◆ **TASKS AND EXERCISES**
**1)** In the schistosomiasis article, about how many people worldwide does the disease affect?
**2)** Render this sentence from the schistosomiasis article in Spanish: "Infection occurs when people contact contaminated water where larval forms of the flatworm penetrate the skin."
**3)** Please carry on the schistosomiasis article from the point where it stops.

◆ **TEXT UNDER STUDY**
= Beginning of Section =
In Uganda’s fishing villages along lakes and rivers, wearable GPS devices are offering a new, detailed picture of how schistosomiasis spreads, helping refine control strategies for a disease affecting about 250 million people globally, mostly in rural sub-Saharan Africa.

A Nature Health study by researchers at the University of Oxford’s Big Data Institute shows that simple models using GPS-tracked movement can accurately predict which open-water sites people use, how often they visit them, and which sites are most likely to drive transmission of Schistosoma mansoni, the parasite that causes schistosomiasis. 

“Snail fever”

Schistosomiasis, or “snail fever,” is caused by Schistosoma mansoni flatworms that parasitize freshwater snails. Infection occurs when people contact contaminated water where larval forms of the flatworm penetrate the skin. Repeated exposure leads to reinfection and chronic disease, including liver damage, portal hypertension, bladder fibrosis, kidney damage, and increased cancer risk.
= End of Section =
◆ **EXTRACTED MATERIAL**
= Beginning of Section =
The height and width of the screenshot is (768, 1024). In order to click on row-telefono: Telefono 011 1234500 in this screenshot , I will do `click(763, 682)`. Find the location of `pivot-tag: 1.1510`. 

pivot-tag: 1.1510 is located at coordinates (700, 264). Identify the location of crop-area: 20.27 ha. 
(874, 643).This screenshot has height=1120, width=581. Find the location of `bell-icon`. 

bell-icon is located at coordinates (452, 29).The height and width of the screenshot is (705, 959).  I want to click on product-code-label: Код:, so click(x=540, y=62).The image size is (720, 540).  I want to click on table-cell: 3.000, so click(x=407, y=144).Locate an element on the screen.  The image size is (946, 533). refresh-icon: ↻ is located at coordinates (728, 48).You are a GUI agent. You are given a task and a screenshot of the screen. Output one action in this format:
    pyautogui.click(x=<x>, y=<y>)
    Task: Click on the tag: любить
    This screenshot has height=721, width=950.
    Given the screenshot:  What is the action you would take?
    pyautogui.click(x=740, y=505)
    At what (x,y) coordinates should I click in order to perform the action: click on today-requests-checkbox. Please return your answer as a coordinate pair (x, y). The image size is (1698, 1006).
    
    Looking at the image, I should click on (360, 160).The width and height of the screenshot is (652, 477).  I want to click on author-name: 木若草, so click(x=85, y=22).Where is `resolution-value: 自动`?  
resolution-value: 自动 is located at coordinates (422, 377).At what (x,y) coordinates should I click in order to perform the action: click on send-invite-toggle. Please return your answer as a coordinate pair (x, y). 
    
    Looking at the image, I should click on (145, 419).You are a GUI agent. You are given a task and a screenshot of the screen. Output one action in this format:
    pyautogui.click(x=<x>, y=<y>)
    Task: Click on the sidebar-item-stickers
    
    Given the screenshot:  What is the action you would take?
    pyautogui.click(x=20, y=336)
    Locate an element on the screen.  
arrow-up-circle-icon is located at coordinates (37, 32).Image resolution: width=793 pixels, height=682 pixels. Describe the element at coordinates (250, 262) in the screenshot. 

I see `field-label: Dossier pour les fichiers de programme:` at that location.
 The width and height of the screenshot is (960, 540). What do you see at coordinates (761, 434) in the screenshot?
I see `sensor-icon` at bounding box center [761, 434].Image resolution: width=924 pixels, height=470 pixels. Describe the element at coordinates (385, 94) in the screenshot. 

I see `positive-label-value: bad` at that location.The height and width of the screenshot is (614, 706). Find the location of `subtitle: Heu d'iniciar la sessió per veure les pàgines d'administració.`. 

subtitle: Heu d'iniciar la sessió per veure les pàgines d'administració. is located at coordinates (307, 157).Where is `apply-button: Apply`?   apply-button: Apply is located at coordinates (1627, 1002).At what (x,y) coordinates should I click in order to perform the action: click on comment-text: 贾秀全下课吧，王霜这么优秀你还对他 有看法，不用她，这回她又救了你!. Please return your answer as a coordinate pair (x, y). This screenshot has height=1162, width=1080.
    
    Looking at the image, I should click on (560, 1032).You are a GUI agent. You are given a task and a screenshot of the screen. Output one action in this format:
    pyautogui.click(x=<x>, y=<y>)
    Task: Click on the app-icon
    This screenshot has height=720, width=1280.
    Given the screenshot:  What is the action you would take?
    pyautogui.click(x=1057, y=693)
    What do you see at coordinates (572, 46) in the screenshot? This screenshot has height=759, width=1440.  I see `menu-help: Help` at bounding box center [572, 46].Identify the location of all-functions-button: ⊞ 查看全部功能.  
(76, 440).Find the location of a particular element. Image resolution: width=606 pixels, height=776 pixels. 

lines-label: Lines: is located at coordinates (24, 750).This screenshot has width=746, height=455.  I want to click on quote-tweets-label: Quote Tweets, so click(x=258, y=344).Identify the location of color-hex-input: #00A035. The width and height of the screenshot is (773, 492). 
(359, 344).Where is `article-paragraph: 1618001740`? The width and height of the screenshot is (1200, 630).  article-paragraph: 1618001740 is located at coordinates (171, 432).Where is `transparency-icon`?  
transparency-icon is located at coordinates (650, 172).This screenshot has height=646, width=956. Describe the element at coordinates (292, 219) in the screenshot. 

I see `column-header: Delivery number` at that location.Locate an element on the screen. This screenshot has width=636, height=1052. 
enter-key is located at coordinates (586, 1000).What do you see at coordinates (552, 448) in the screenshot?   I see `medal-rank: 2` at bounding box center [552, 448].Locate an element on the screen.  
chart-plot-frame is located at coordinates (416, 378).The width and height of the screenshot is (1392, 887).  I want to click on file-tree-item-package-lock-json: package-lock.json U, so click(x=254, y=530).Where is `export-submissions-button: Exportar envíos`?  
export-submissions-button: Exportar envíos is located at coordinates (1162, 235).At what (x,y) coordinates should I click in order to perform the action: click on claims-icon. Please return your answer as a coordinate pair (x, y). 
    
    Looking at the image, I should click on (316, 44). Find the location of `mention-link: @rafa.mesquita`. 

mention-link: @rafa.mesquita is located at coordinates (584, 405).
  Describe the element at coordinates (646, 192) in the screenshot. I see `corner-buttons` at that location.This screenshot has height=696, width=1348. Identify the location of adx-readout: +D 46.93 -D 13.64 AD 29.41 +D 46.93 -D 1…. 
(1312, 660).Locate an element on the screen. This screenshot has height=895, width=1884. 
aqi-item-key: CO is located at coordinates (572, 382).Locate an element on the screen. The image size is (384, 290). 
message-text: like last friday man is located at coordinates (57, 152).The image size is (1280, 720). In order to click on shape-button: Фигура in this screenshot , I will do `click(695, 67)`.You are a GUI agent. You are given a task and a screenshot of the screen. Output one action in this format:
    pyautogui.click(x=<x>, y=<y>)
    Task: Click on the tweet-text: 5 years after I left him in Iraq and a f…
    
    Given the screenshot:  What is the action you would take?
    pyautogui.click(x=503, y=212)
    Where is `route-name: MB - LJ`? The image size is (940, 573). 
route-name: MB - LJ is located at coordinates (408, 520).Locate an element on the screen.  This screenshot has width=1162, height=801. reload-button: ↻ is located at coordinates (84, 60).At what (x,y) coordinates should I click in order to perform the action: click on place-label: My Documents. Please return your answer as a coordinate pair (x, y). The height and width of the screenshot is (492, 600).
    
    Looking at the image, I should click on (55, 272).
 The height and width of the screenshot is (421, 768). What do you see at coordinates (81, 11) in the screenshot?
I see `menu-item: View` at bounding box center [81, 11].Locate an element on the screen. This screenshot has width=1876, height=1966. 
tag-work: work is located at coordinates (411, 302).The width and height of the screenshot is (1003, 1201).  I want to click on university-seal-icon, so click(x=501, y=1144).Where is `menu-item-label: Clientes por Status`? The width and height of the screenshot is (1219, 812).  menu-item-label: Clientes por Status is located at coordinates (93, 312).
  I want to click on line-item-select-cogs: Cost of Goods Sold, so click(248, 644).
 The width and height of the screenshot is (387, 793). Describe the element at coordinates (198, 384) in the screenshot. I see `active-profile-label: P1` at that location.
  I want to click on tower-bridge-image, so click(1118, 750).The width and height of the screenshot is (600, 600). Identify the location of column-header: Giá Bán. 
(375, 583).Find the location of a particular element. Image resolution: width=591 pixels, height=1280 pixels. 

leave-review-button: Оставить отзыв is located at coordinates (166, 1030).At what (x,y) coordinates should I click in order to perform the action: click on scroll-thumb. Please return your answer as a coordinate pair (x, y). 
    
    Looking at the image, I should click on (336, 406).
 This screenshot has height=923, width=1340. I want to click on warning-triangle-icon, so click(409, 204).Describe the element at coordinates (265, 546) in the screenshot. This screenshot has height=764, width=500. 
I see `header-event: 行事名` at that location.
= End of Section =
◆ **TASK RESPONSES**
**1)** About 250 million people.

**2)** La infección se produce cuando las personas entran en contacto con agua contaminada donde las formas larvarias del gusano plano penetran la piel.

**3)**
While praziquantel can cure infection, mass drug administration (MDA) with the antiparasitic medication has failed to interrupt transmission of the parasite. The World Health Organization (WHO) notes that MDA alone is insufficient, since transmission persists in localized hotspots. Focal interventions are needed, but researchers have limited them due to poor data on where water contact actually occurs. 

Conventional assumptions have limited modeling of human contact with open-water sites. Though open-water contact is heterogeneous within villages and households, it is often assumed that people use only the site closest to their household or village. However, how mobility affects site usage patterns and whether assignment rules beyond nearest distance can be more realistic are unclear.

Along with praziquantel MDA, the 2022 WHO schistosomiasis control guidelines recommend safe water, sanitation, and hygiene (WASH) as the main intervention, but evidence is mixed. Lack of reliable data has made it difficult to determine why the intervention did not improve biannual MDA. Most water contact and WASH studies use self-reported data or household distance to sites and taps, which lacks objective, spatially granular data to characterize fine-scale water usage patterns and quantify WASH’s impact on water contact and (re)infection.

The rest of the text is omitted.